*** Opening Text passage ***

Don't give up
Updated: Jun 12
In this article, Anne Mayer talks about how she always feels good about herself, even as she ages, and tells you how you can too.
DON’T GIVE UP
I am an old woman and I am determined not to give up. As women we keep coming to moments where one life vanishes and a new one sets in. From being children cared for by our parents, we leave home. Perhaps we marry and set up our own households.
If we do, in what seems no time at all, our children grow up and do not need our full-time care as they finish their education and establish their own lives. Having been active parents, we are suddenly mothers-in-mothballs. About this time, we become aware that builders on construction sites no longer wolf whistle when we walk by in revealing clothes. We hated the harassment but, goodness, how we miss being visible. Now no one seems to see us at all.
Simultaneously, we move from one job to another until the day we realise that we have just left our final full-time post. We are no longer someone from somewhere but just an ageing person who used to be good at her job.
In some cases, we are widowed and are no longer half of a partnership but an elderly lady on her own, socially much less desirable for dinner and lunch parties.

*** Closing Text passage ***

**Check your understanding:**
(A) Decide whether each of the following statements agrees with the article on not giving up, answering yes or no and quoting the words of the article that settle it: (i) the writer describes herself as an old woman; (ii) the writer says women welcomed the wolf whistles from builders; (iii) a widowed woman is described as more sought after for dinner and lunch parties.
(B) In the article on not giving up, list every sentence of the paragraph that begins "I am an old woman".

*** Opening Dataset ***

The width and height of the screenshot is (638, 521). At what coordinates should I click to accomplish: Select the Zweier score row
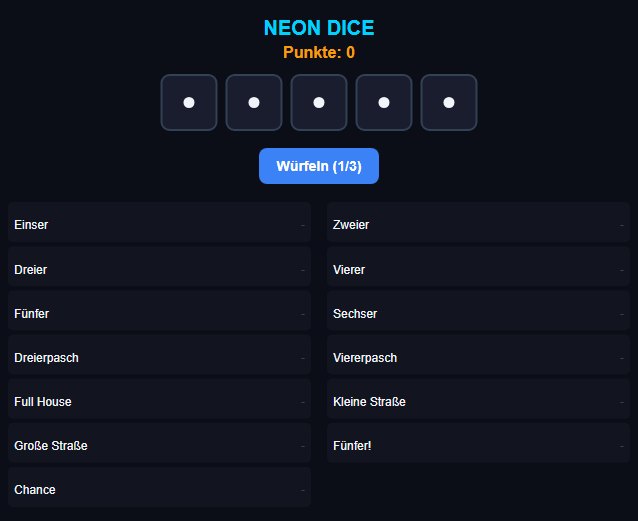[478, 223]
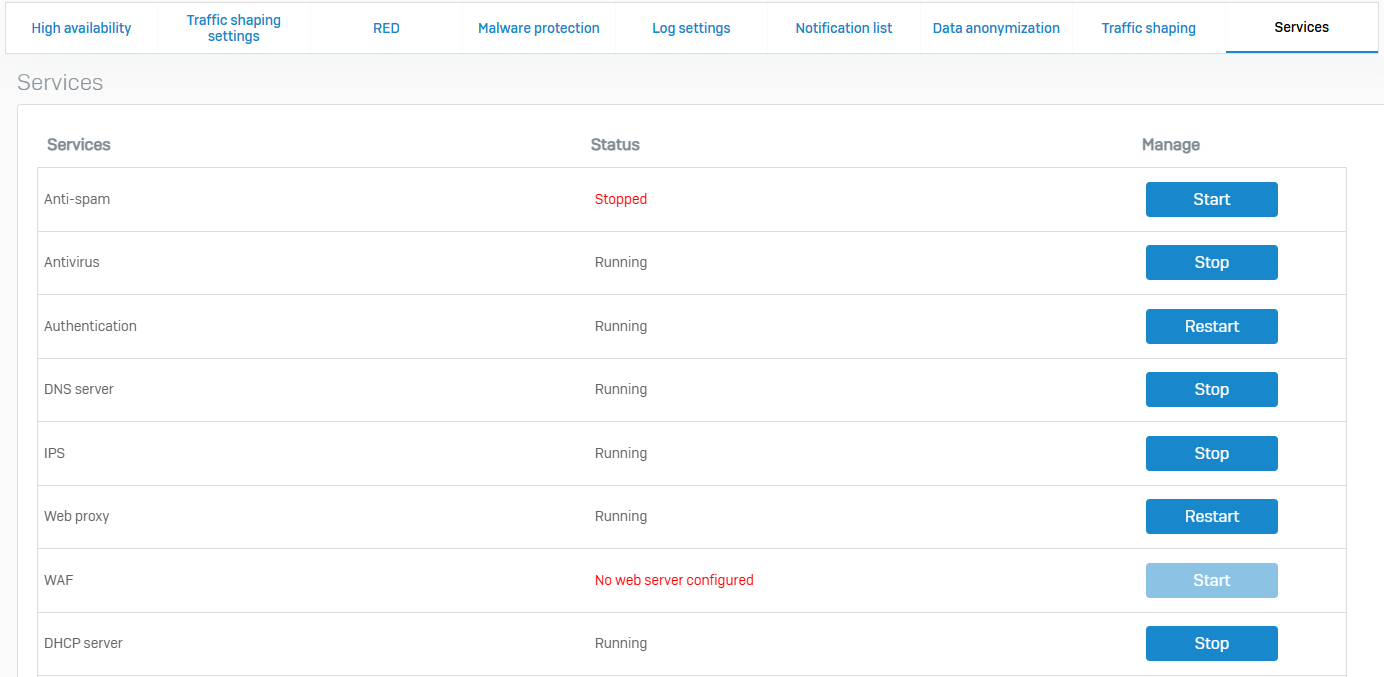The width and height of the screenshot is (1384, 677).
Task: Start the Anti-spam service
Action: pyautogui.click(x=1211, y=199)
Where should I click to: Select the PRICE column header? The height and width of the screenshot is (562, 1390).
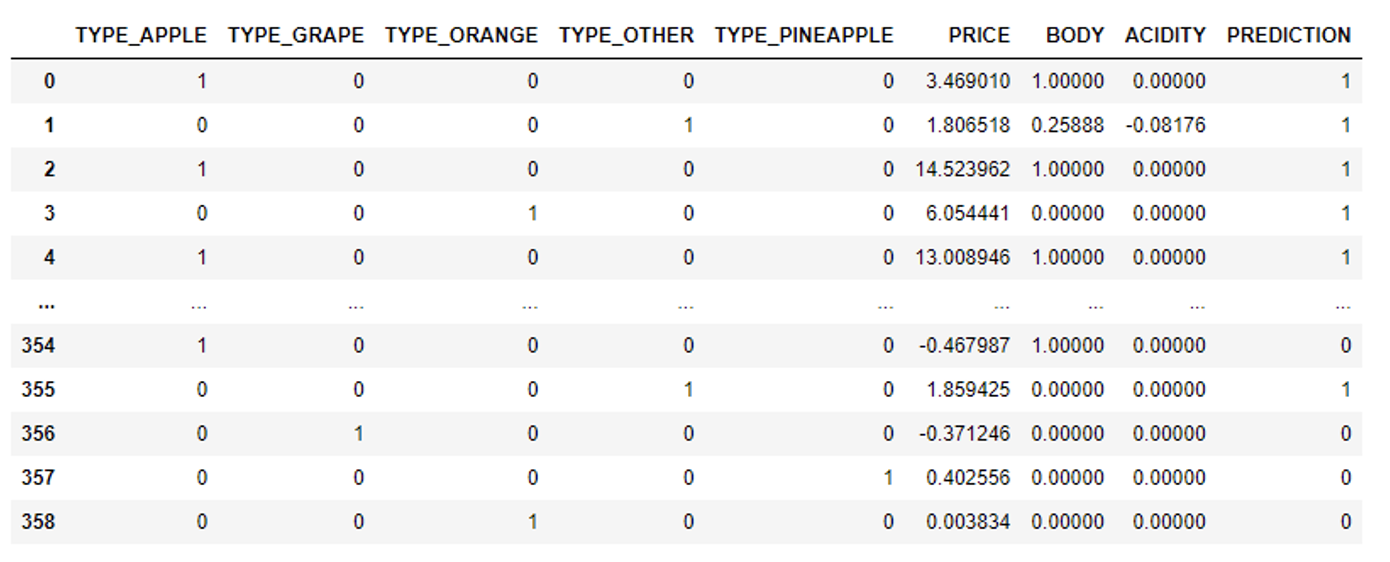(979, 35)
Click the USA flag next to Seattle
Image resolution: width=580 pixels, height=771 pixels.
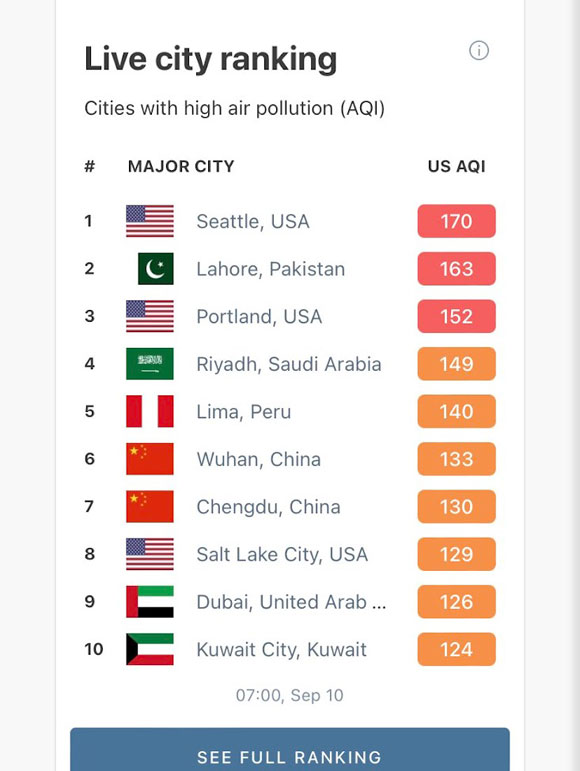coord(150,221)
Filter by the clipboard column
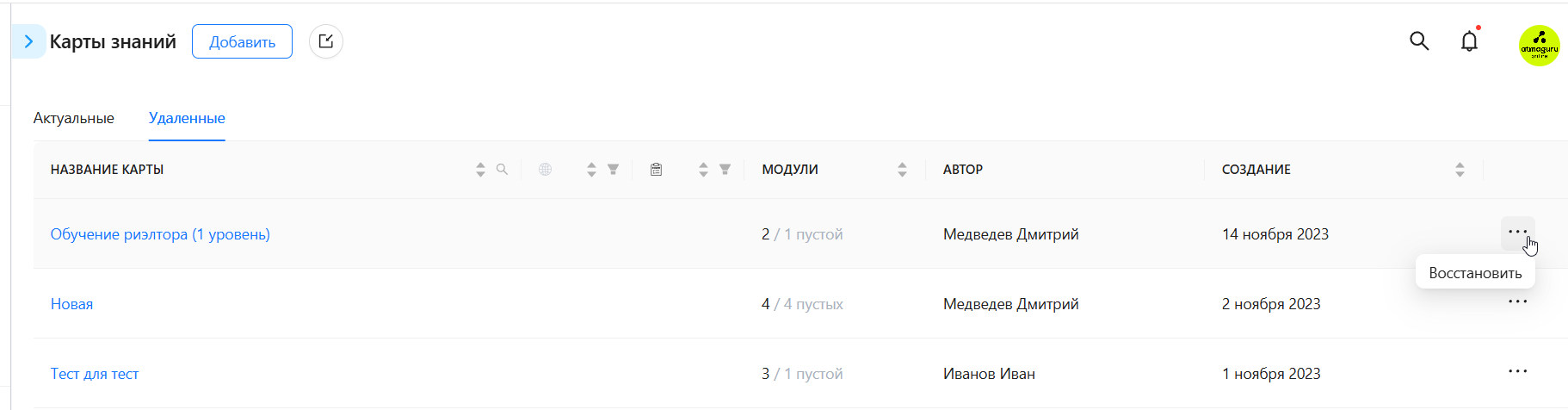 (x=725, y=170)
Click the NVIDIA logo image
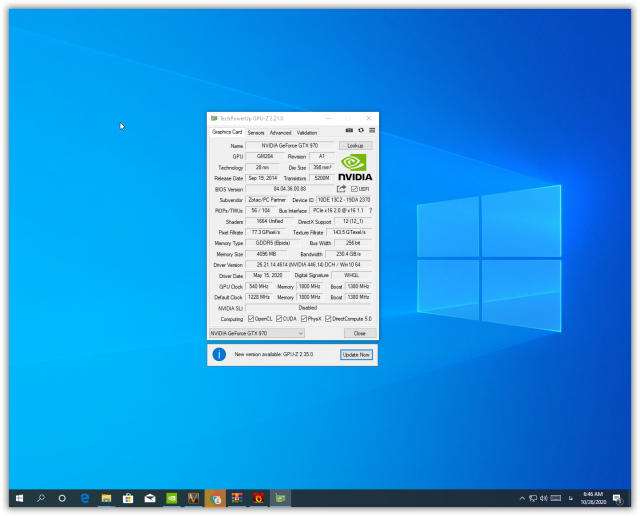 pyautogui.click(x=355, y=166)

*** Closing Dataset ***

**Solved tasks:**
(A)
(i) Yes: "I am an old woman and I am determined not to give up."
(ii) No: "We hated the harassment but, goodness, how we miss being visible."
(iii) No: "socially much less desirable for dinner and lunch parties."

(B)
1. I am an old woman and I am determined not to give up.
2. As women we keep coming to moments where one life vanishes and a new one sets in.
3. From being children cared for by our parents, we leave home.
4. Perhaps we marry and set up our own households.